Starting with the line that contains "Where should I click to: Click the Top" and going on through the line that contains "point(1119,72)", write out that data again with its requests, shifting every coordinate in the answers up by 14.

» **Stored records**
** Start **

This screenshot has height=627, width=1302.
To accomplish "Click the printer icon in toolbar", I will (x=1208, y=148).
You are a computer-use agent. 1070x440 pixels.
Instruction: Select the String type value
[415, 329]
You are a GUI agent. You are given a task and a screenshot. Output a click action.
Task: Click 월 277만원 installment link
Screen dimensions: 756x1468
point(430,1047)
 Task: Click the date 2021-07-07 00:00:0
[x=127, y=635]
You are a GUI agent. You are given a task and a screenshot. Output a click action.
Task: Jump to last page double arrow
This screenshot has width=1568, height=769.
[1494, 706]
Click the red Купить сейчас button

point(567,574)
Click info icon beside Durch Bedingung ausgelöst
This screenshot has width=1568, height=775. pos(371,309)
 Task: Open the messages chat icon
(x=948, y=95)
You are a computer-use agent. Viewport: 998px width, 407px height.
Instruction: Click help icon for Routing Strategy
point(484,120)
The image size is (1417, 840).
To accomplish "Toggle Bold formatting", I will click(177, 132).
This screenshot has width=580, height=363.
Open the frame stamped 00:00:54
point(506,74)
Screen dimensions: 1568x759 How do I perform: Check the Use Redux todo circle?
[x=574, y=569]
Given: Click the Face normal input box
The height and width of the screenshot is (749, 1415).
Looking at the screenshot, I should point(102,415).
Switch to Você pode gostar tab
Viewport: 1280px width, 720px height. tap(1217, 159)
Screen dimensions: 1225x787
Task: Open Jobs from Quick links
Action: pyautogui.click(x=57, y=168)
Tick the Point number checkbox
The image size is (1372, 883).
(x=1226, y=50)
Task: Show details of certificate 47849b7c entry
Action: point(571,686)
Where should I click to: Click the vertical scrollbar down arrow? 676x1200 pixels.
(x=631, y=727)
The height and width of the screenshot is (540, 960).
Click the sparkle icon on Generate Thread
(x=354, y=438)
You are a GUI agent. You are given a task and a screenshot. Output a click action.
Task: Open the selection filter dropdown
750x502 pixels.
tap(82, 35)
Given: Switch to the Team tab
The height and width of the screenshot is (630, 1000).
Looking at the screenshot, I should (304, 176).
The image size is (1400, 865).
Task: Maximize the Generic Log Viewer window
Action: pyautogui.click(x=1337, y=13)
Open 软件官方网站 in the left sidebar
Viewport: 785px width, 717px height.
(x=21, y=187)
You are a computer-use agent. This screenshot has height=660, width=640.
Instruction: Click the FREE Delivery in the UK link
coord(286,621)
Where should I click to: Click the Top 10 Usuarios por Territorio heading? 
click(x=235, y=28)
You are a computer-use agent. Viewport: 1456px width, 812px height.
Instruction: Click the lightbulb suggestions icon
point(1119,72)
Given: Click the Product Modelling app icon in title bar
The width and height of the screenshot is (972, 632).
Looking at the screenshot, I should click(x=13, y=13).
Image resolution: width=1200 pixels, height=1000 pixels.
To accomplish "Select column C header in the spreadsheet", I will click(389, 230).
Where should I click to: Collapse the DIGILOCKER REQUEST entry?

** End **

» **Answer to the exercise**
Where should I click to: Click the Top 10 Usuarios por Territorio heading? 
click(x=249, y=42)
You are a computer-use agent. Viewport: 1456px width, 812px height.
Instruction: Click the lightbulb suggestions icon
point(1133,86)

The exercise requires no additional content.